The nicest thing about the month february except for my bday was the Intramurals wherein I got the time to spent with my friends, Even though most of my times are spent on school I really miss my friends since we have different schedules and different priorities but that week we get to spend quality time wit each other and here are some of the pictures we had during the week
my classmates during the cheer competition
with apol and ponser after the parade
with ponser
It was the same month last year that I was so happy and enjoying school when something unexpected happened.. The first day of march will always be as painful as it is way back last year,Because this is the day I lost the most special person in my life and that is nanay bada. I did not expect my day to be as busy as I was in the past couple of days but I was doing good that day because I had a way to foget everything i have in mind, i made myself as busy as much as possible to forget the pain.
I thought everything would went out just as okay as I expected, but I was wrong during the dawn of march 2 I lost my grandfather, the following dayafter the 1 yr death anniversary f nanay. We lost him as he said to us that he will be leaving soon, but we all though that this was just his way to tell us that nanay's death anniversary is coming. We were all not shock about this, instead we thank the Lord for this, because we all know thar dear tatay is suffering greatly in pain, and we cannot bear to see him in that condition. We knew that very moment that nanay had called him to be her together with the Lord. It was honestly relieving to our family knowing that Tatay and nanay is now with our Lord.

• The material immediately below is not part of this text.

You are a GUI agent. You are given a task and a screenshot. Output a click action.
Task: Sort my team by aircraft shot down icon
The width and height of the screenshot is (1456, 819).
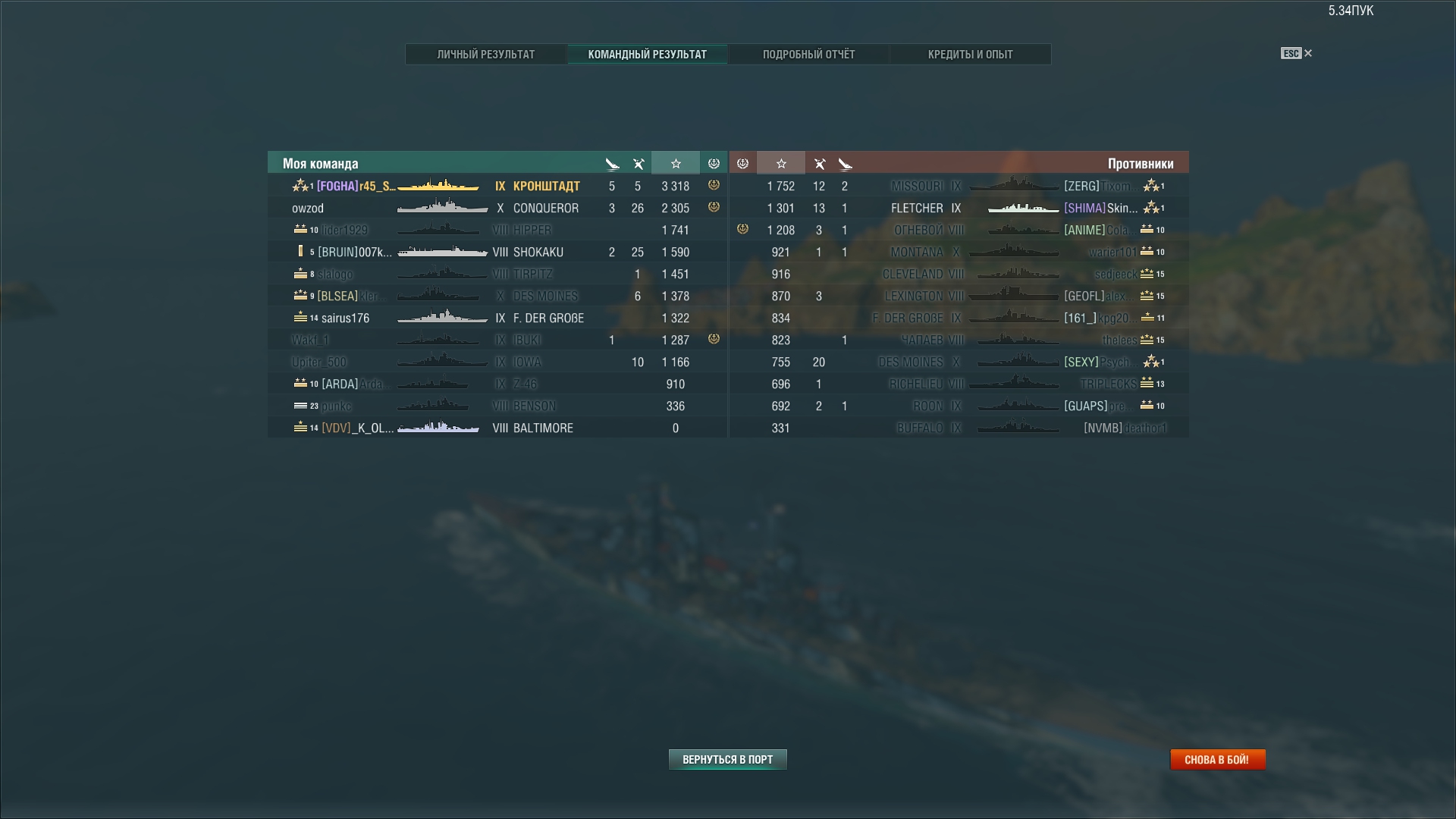[x=639, y=164]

In the meantime during those times I am really having difficulty with my decisions about my personal life, I am confused and very much not at ease with my self. But I am hoping to be happy soon. Since vacation is about to come I'm sure to have good times this coming summer..
Until next blog guys..
Saturday, March 13, 2010
Yes!you read it right after 3 weeks of not updating my blog, well I'm back on business. I haven't been updating my blog lately because of some personal reasons involving my prioritize in life. Its not that there's nothing new to talk about cause actually there's always something hot to talk about. Theres lot of news I did not update this blog and today I'm about to share it to all of you.
I should admit that I did not update my blog because of many reasons, I been very stubborn about keeping myself my problems involving myself, Plus I been depressed lately because of my grandfather who is terminally ill during the last 2 weeks of February and me having troubles about my love life. I admit that most of the problems that I encountered for the past month and the first two weeks of march are mostly because of my own mistakes. I been making decisions that are both unreasonable and wrong. I been too depressed to think about my blog..sorry everyone!!
From this day on I promise to make it up for the past weeks that I had been necting my blogging! and this I assure you guys!! mhwuaahh!